Brunette Ambition
- Author: Lea Michele
- Language: English
- Genre: Autobiography
- Publisher: Crown Archetype
- Publication date: May 20, 2014
- Publication place: United States
- Media type: Hardcover
- Pages: 208
- ISBN: 9780804139076

= Brunette Ambition =

2014 book by Lea Michele

Brunette Ambition is an autobiographical book by American actress and singer Lea Michele, released on May 20, 2014, by Random House imprint Crown Archetype. It placed at number three on The New York Times Best Seller list shortly after its release. The book also debuted on the U.S. Nonfiction Best Seller list at number nine.

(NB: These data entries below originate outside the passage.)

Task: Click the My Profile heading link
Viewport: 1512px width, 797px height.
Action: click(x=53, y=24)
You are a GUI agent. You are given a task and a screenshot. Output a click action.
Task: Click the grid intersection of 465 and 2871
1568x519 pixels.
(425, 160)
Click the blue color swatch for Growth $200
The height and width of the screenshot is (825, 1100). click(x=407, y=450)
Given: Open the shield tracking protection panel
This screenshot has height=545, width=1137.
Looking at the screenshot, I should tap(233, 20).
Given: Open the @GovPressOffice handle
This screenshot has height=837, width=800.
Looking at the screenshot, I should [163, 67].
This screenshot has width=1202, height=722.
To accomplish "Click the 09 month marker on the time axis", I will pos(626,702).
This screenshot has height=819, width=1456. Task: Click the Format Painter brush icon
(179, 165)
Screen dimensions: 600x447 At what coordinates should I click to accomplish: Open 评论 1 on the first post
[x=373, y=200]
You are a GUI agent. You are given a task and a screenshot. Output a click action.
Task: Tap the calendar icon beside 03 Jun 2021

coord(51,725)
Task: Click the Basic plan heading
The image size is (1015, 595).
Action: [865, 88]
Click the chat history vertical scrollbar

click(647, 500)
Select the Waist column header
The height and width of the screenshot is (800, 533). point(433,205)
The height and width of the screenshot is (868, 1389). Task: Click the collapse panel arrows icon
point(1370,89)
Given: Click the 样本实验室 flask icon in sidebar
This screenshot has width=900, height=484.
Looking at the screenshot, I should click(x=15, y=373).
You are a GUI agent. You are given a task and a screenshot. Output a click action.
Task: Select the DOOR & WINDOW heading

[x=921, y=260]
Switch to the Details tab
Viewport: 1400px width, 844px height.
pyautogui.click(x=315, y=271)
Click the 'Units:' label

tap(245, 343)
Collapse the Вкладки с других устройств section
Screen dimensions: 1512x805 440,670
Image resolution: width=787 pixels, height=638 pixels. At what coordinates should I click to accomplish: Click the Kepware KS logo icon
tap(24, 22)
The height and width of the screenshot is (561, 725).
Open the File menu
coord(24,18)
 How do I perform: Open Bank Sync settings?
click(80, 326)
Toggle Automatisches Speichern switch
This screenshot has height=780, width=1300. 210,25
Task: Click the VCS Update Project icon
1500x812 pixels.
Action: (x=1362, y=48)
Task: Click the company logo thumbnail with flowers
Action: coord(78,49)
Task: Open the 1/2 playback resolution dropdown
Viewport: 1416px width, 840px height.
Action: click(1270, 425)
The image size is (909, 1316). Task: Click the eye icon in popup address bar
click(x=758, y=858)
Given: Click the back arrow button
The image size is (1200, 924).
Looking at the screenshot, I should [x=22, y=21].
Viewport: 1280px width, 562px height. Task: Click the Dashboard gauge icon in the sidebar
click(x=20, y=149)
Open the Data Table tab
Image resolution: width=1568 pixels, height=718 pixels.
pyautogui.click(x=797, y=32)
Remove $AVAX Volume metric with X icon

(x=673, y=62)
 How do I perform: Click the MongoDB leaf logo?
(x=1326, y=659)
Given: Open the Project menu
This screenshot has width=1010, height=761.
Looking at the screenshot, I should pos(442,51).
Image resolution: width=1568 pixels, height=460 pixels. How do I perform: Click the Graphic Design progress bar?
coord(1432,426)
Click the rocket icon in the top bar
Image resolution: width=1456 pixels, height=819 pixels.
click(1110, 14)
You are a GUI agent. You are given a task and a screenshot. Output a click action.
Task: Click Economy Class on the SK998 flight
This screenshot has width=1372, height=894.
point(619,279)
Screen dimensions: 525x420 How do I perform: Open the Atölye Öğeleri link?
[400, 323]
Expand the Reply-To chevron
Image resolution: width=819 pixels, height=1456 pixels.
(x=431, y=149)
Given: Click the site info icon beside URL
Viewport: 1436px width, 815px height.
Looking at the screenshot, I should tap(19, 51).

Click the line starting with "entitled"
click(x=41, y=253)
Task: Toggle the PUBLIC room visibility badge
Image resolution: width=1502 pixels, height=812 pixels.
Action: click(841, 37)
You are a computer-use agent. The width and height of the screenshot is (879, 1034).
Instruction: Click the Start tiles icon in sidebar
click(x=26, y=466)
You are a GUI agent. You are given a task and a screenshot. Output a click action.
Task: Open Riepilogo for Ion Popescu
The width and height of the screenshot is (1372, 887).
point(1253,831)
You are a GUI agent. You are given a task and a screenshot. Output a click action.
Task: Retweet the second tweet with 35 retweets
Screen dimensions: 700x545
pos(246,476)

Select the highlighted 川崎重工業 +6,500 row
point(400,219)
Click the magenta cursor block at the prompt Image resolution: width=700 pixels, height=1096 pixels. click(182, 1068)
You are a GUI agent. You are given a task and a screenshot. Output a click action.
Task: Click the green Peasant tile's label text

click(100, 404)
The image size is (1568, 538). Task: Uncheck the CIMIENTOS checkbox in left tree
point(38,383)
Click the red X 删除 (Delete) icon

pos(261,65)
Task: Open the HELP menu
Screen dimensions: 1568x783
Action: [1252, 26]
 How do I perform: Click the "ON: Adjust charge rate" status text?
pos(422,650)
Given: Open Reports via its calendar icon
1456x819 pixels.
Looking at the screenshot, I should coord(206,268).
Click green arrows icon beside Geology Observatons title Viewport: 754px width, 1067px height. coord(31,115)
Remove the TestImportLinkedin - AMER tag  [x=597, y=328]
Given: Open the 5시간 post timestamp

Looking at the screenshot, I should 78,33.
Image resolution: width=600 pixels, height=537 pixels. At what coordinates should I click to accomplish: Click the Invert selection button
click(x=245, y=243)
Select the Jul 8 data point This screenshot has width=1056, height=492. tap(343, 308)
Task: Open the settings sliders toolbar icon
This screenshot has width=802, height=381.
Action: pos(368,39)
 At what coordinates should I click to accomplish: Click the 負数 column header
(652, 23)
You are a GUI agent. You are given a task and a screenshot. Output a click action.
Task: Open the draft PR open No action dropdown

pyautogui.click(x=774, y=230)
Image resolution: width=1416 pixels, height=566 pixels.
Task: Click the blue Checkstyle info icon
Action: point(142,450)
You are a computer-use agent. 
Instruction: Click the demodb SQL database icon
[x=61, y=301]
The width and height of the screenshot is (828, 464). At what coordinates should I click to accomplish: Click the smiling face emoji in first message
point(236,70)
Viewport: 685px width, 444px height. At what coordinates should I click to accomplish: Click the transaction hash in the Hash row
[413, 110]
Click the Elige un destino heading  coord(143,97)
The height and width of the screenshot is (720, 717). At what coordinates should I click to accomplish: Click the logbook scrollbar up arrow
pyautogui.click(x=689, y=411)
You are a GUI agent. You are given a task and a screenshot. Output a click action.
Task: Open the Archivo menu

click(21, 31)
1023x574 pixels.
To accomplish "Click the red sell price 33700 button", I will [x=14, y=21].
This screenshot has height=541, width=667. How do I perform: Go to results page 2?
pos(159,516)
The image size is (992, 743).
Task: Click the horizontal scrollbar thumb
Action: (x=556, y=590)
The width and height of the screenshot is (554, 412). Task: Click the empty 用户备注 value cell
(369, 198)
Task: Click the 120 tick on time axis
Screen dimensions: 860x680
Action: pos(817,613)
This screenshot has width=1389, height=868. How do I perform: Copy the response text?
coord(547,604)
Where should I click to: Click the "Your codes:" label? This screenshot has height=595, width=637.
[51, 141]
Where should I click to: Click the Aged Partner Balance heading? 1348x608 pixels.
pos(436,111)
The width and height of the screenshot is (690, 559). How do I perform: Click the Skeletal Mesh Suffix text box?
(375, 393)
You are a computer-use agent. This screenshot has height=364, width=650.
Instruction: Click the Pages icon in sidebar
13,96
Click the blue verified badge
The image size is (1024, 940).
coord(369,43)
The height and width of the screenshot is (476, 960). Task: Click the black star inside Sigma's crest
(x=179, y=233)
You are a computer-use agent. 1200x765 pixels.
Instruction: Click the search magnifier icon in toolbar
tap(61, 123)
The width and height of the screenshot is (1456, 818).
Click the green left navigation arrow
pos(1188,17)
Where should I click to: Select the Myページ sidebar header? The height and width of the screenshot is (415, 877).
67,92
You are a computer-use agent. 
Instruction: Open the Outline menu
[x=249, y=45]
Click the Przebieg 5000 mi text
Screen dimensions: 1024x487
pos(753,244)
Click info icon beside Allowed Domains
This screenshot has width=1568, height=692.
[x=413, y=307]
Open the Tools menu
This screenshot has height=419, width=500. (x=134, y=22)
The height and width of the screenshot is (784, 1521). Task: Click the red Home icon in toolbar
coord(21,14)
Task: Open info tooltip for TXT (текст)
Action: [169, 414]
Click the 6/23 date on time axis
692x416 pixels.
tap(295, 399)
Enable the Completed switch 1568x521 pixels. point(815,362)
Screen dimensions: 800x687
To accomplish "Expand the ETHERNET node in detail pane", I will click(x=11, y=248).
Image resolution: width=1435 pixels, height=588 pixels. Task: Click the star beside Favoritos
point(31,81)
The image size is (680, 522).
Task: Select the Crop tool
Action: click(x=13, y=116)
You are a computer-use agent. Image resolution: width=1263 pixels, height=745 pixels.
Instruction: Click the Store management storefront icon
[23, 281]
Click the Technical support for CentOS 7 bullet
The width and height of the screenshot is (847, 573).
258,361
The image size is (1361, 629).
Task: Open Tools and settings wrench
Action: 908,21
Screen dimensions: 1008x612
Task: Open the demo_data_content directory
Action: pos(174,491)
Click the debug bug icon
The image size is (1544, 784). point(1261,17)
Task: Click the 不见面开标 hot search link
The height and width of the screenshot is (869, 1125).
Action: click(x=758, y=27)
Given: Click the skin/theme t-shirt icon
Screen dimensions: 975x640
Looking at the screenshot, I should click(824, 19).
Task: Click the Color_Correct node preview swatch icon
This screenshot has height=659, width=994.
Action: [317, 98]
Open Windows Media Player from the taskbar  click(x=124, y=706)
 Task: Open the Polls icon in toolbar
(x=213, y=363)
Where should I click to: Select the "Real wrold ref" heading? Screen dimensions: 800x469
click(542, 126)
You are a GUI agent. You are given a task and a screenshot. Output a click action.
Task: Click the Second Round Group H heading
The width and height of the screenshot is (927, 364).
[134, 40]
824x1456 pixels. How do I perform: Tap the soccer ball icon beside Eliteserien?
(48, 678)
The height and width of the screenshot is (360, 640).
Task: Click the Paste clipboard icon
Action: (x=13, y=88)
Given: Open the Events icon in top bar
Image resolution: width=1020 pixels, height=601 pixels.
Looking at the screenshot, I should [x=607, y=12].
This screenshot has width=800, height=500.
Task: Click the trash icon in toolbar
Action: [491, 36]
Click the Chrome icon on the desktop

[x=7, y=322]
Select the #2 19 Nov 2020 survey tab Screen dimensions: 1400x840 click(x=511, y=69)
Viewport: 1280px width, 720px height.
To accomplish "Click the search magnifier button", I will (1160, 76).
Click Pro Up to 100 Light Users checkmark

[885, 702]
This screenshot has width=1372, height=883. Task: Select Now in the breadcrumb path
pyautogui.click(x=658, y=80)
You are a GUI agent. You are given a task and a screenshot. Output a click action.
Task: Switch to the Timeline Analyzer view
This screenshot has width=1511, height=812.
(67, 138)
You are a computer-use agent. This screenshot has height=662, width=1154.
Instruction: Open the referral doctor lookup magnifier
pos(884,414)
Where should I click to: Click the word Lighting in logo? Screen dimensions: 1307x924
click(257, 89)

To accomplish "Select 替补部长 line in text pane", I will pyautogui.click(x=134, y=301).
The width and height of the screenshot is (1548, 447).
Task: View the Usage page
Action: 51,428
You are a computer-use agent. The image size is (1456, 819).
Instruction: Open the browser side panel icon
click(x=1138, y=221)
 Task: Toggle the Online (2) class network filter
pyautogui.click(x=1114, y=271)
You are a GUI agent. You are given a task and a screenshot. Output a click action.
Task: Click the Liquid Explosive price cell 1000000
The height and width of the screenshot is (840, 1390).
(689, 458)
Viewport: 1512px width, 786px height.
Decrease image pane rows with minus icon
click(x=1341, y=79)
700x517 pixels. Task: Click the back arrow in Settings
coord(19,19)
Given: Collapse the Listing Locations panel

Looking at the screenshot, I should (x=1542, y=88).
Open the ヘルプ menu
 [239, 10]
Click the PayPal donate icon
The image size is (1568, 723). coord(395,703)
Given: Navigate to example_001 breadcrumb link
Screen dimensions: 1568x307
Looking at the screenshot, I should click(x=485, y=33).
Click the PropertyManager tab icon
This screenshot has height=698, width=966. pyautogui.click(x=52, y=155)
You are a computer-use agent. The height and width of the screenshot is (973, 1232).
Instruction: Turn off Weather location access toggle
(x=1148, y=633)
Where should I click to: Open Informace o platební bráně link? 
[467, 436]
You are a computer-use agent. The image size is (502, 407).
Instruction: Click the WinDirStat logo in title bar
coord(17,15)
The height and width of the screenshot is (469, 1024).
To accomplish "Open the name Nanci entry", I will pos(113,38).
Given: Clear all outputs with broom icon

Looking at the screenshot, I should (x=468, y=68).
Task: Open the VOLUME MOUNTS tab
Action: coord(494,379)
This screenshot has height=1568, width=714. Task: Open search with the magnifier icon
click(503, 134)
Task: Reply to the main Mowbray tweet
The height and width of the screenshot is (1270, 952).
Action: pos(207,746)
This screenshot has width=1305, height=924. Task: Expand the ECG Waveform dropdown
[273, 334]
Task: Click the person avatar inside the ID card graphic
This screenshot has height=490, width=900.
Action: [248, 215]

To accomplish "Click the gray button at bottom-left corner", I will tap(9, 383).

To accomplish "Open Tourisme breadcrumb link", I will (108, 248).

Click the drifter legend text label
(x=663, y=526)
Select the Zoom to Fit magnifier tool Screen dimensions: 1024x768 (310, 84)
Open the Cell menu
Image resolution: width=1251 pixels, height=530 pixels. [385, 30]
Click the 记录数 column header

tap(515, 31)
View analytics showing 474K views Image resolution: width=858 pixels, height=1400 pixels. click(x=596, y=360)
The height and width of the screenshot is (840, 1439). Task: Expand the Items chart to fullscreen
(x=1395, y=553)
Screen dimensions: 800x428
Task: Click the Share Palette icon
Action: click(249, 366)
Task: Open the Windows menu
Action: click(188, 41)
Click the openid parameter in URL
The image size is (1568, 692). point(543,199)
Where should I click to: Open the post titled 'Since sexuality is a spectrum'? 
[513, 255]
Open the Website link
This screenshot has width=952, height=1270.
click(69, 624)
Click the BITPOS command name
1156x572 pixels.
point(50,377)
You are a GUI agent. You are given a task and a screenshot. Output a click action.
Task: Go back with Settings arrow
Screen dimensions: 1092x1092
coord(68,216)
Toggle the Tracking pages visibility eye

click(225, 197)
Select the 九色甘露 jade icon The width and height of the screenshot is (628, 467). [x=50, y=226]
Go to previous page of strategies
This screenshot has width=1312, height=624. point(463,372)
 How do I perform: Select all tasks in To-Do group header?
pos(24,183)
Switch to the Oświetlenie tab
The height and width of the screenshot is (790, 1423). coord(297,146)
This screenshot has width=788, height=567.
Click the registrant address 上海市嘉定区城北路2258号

Brunette Ambition covers topics such as family and friendships, working in show business, fashion, food, and personal health.

==Background==
On May 23, 2013, it was reported that Michele had landed a book deal with Random House and Harmony Books to write an autobiography, chronicling her rise from Broadway actress to the star of the Fox comedy-drama series Glee. In the announcement, Michele said, "There was not a guidebook when I was growing up, that detailed everything I would need to do, and know, to get where I am today. But I believe I can write one of the sorts: not a how-to-make-it-in-show-business book, but a guide to harnessing tenacity, passion, enthusiasm and hard work to make your dreams come true."

==Related books==
In June 2014, shortly after the release of Brunette Ambition, it was reported that Michele would write a follow-up. The second book, titled You First: Journal Your Way to Your Best Life was published on September 22, 2015, by Crown Archetype.